The US State Department has declined to refute a report the Trump administration plans to withhold some foreign assistance to Ethiopia as a punitive measure for its rejection of the White House’s mediation in the Nile river dam dispute with Egypt and Sudan.
“We do not have any announcements concerning US foreign assistance at this time,” wrote Nicole Thompson from the State Department’s communications team, in response to a Africa request for clarity. “We believe that with constructive dialog and cooperation, a solution is within reach. We reaffirm our commitment to remain engaged with the three countries until they reach agreement.”
According to a report by Foreign Policy, US secretary of State Mike Pompeo has okayed a plan to withhold up to $130 million in foreign assistance slated for Ethiopia’s military and anti-human trafficking programs.
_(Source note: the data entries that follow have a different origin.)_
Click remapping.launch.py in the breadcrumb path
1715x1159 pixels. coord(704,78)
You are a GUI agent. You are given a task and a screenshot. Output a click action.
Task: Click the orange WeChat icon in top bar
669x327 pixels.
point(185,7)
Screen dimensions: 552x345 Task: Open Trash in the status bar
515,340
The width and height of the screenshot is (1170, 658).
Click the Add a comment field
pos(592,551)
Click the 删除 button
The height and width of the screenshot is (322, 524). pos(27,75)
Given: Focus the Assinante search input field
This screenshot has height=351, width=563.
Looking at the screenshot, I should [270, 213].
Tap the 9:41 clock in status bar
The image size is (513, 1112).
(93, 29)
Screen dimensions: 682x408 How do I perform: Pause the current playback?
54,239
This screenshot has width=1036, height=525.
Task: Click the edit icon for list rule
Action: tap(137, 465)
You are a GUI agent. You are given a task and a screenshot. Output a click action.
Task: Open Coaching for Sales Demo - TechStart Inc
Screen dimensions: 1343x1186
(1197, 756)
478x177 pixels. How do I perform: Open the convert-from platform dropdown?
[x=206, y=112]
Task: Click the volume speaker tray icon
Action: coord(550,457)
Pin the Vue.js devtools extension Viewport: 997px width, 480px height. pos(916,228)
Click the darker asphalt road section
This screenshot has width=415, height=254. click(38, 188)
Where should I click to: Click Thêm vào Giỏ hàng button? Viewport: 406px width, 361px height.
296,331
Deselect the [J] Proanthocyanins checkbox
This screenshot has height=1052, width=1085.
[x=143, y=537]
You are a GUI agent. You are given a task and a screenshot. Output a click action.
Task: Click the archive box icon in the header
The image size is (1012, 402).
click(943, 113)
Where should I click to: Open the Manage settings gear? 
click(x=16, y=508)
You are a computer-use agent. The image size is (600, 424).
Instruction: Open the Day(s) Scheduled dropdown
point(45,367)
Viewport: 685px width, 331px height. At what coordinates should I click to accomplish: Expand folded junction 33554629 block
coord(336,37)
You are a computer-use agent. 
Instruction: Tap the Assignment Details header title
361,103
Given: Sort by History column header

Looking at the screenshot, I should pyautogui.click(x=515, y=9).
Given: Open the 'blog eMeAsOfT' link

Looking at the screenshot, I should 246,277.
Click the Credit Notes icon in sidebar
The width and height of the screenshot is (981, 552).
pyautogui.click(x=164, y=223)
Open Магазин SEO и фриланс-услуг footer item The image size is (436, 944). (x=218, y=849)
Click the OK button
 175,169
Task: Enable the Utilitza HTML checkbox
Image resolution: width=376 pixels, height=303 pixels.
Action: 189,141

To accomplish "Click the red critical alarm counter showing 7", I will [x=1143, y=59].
The move will be seen in Ethiopia as a definite show of support for its rivals in the dispute, in particular Egypt.
Ethiopian authorities did not respond to requests for comment.
The three Nile riparian states have been at odds with each other for over a decade over Ethiopia’s construction of the $5 billion Grand Renaissance Ethiopian Dam (GERD) a massive hydroelectric power dam on the Nile River. The Trump administration was called in as a mediator last year, but talks went nowhere with the US’ role coming in for scrutiny after Ethiopia accused US mediators of siding with Egypt and attempting to coerce it into an unfair compromise.
Ethiopia’s foreign minister Gedu Andargachew skipped out on a final February summit in Washington DC that was to be the venue of the signing of the US drafted treaty.
But while the Trump White House publicly maintains it seeks a fair settlement for all parties, its public urging for the Ethiopian government to sign the controversial treaty has sparked suspicion with ordinary Ethiopians. Eventually, Ethiopia’s rejection of the US-led process resulted in the Horn of Africa country being threatened with sanctions last month.
Egypt is particularly vocal about its concerns with the Renaissance dam, would seriously deplete its Nile water supply, vital for irrigation of crops by Egyptian farmers. Ethiopia insists the project would bring no harm to upstream states and that the project is key to overcoming poverty and nationwide power shortages.
Egypt went as far as taking up its case with the United Nations Security Council to prevent Ethiopia from commencing the filling stage of the dam. Both states failed to agree to a timetable and terms for filling the dam, and despite urging from the US, Sudan, and Egypt, Ethiopia refused to budge from its commitment to start the filling process in July. In clear defiance of the US and Egypt, Ethiopia went ahead with the filling as scheduled, reaching its first year filling target within weeks, reportedly facilitated with the good rains. The announcement sparked wild celebrations in the Ethiopian capital Addis Ababa.